YOUR TASK: In the data below, find the line containing "Task: Click the Discard button"; transcribe it and each line after it exactly, through the last, skipping pictures.

DATA SHOWN:
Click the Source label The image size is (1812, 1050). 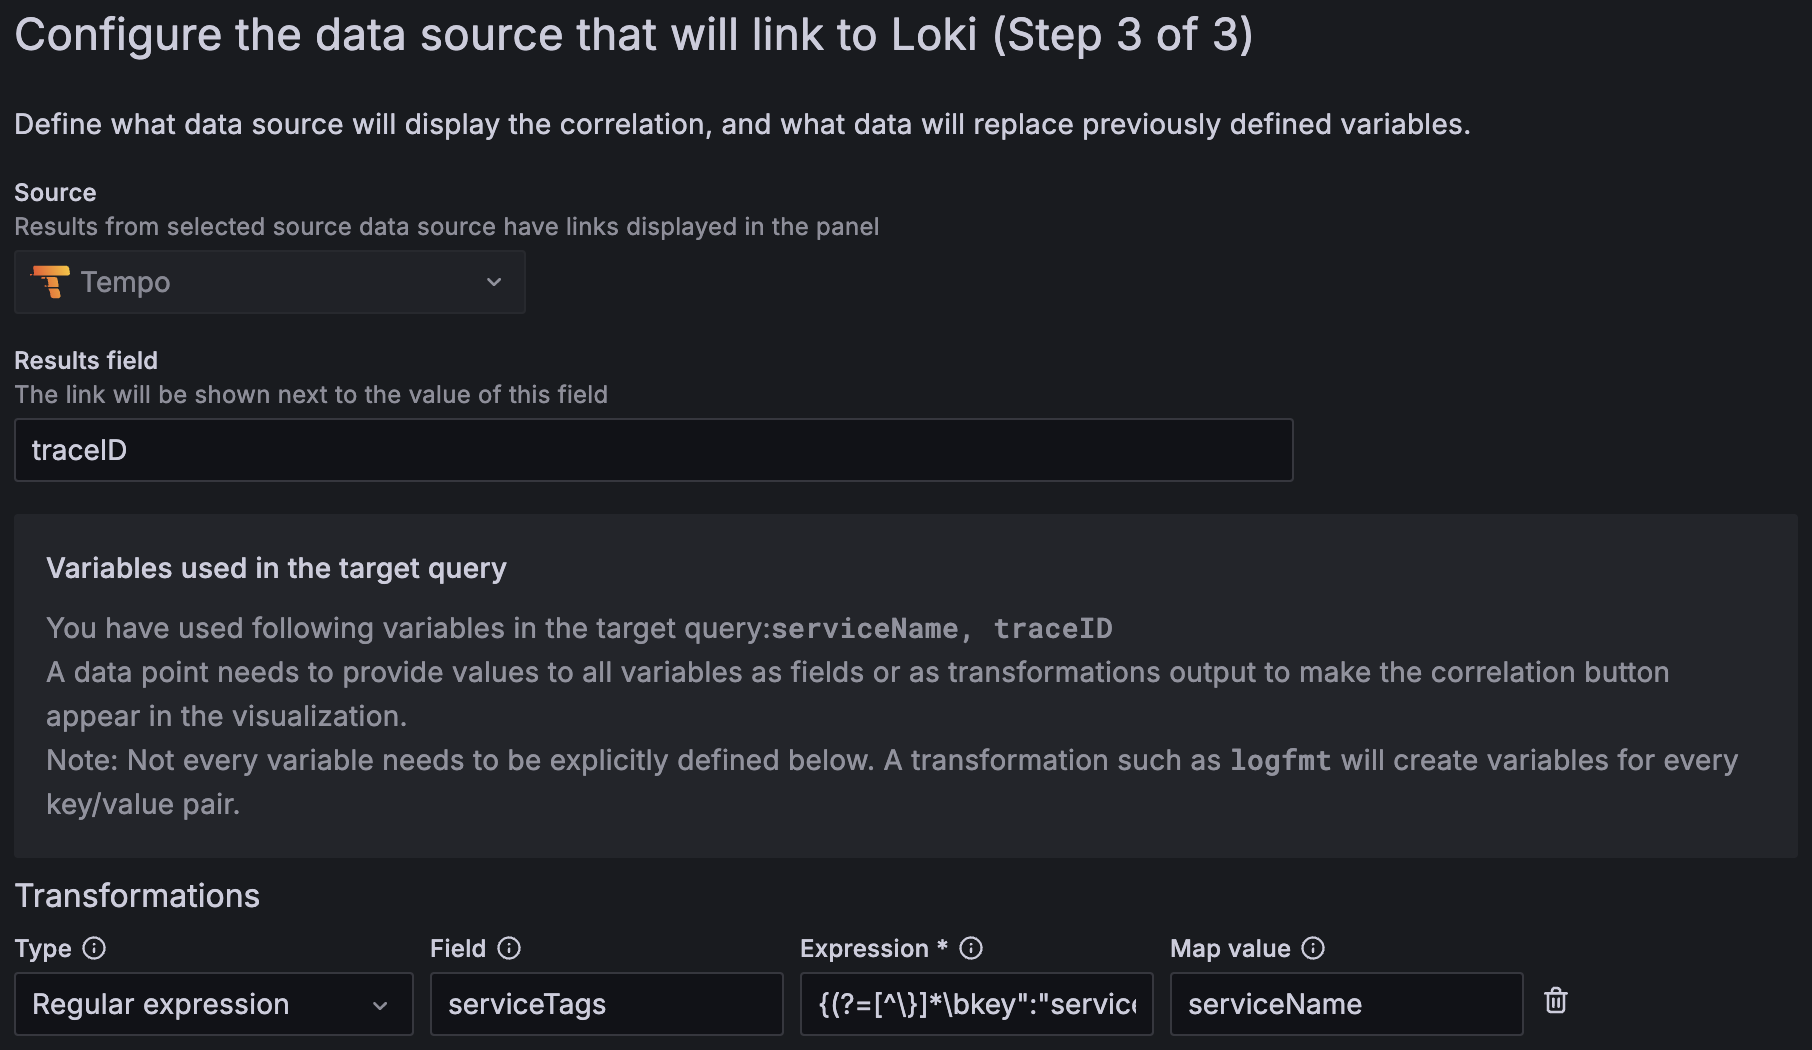(55, 192)
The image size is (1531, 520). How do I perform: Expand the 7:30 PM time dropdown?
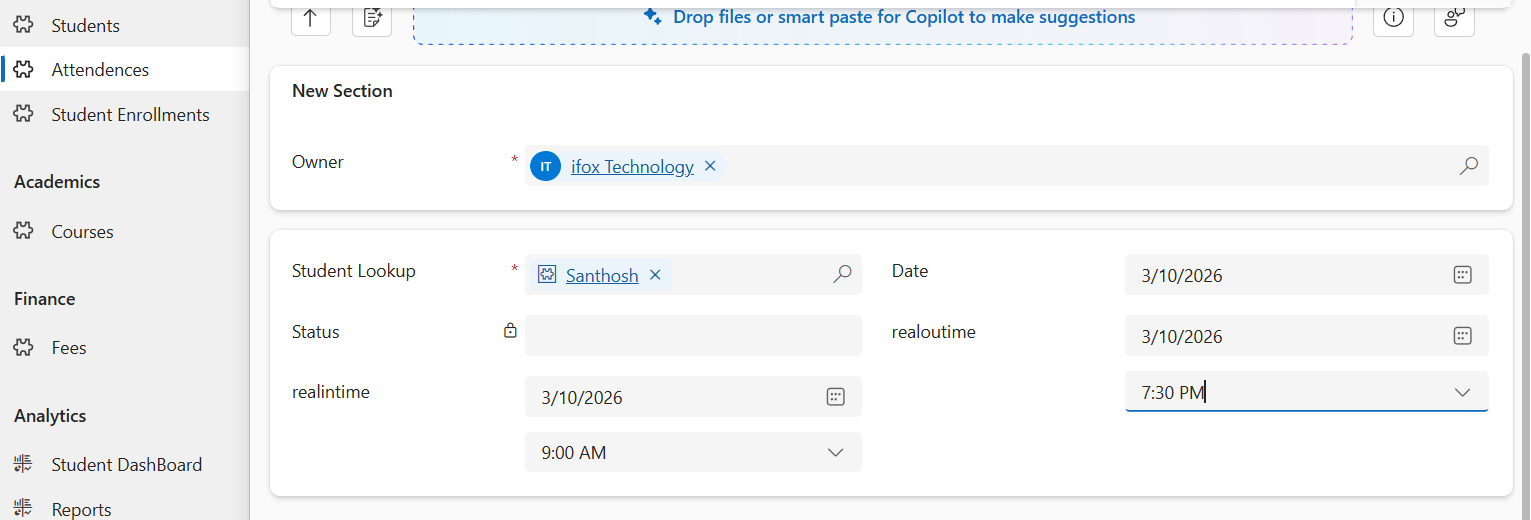(x=1462, y=393)
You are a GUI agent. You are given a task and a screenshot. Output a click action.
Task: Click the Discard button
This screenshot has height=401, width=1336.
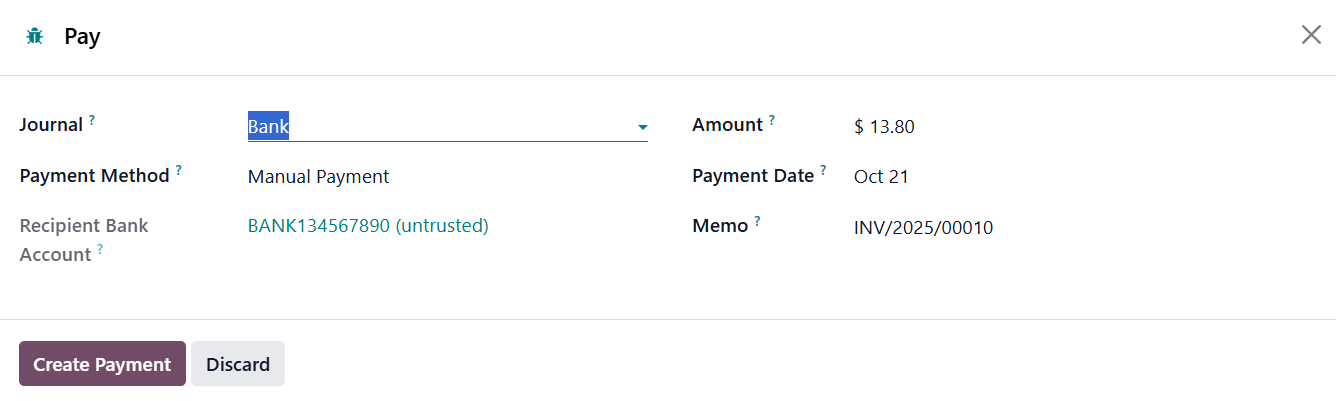[238, 364]
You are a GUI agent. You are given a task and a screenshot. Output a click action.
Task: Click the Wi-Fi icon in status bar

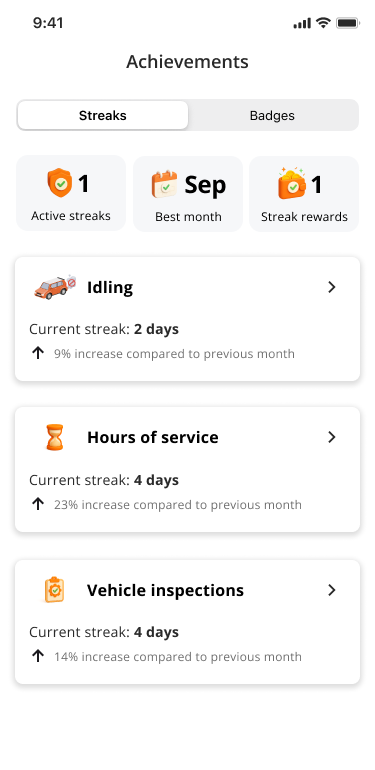[323, 23]
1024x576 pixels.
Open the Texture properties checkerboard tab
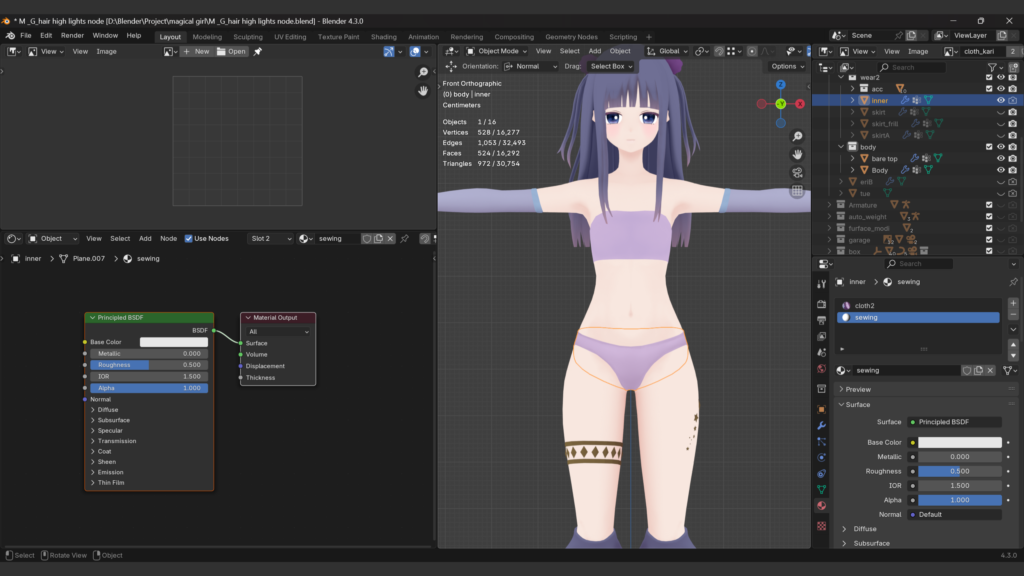point(821,525)
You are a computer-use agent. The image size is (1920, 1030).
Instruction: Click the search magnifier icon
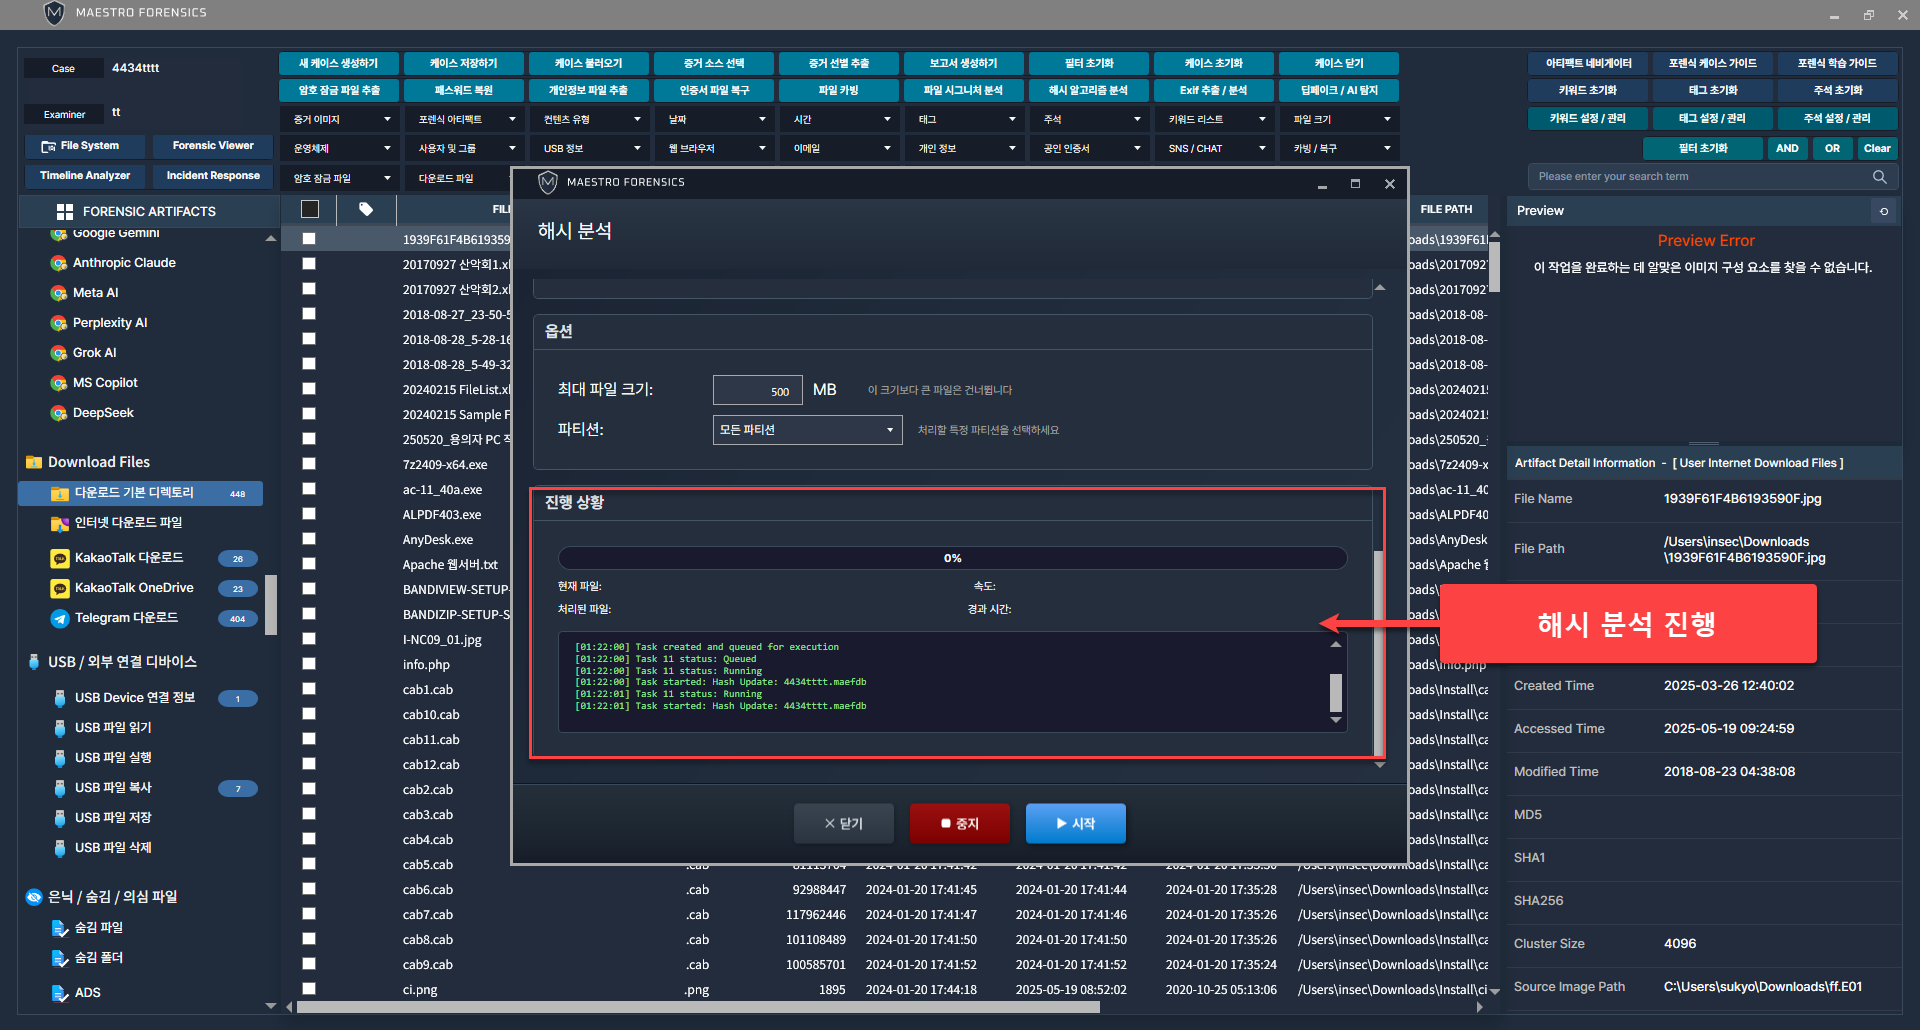[x=1879, y=177]
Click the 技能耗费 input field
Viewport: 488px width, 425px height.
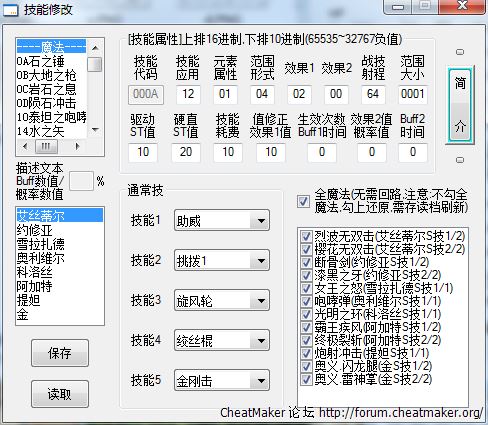click(x=228, y=152)
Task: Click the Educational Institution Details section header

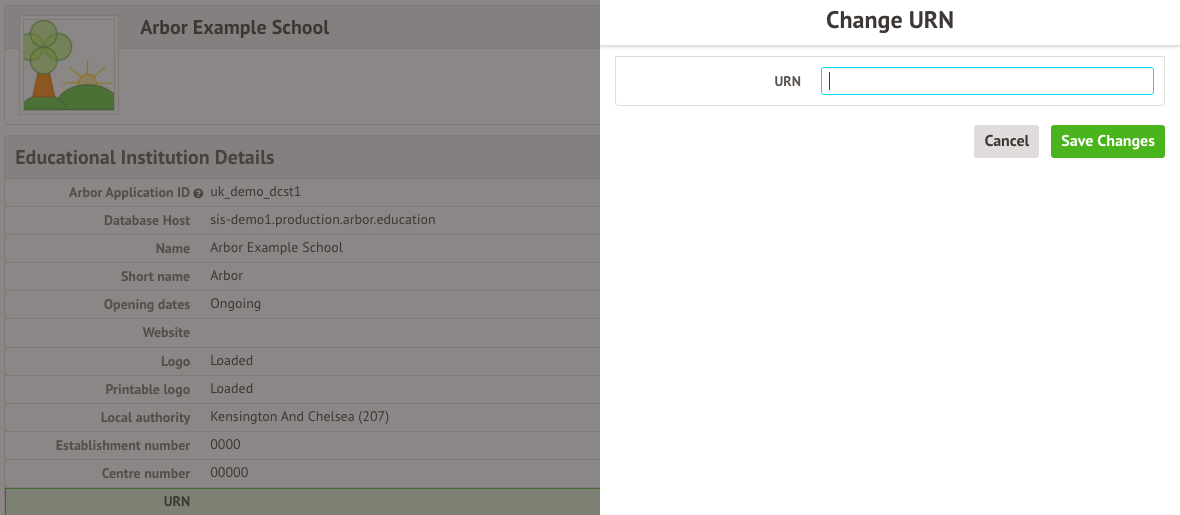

REPLY:
Task: Click the Discard button
This screenshot has height=401, width=1336.
[238, 364]
You are a GUI agent. You are given a task and a screenshot. Output a click action.
Task: Click the Wi-Fi icon in status bar

[323, 23]
1024x576 pixels.
Open the Texture properties checkerboard tab
point(821,525)
You are a computer-use agent. The image size is (1920, 1030).
Instruction: Click the search magnifier icon
[x=1879, y=177]
Click the 技能耗费 input field
Viewport: 488px width, 425px height.
click(x=228, y=152)
Task: Click the Educational Institution Details section header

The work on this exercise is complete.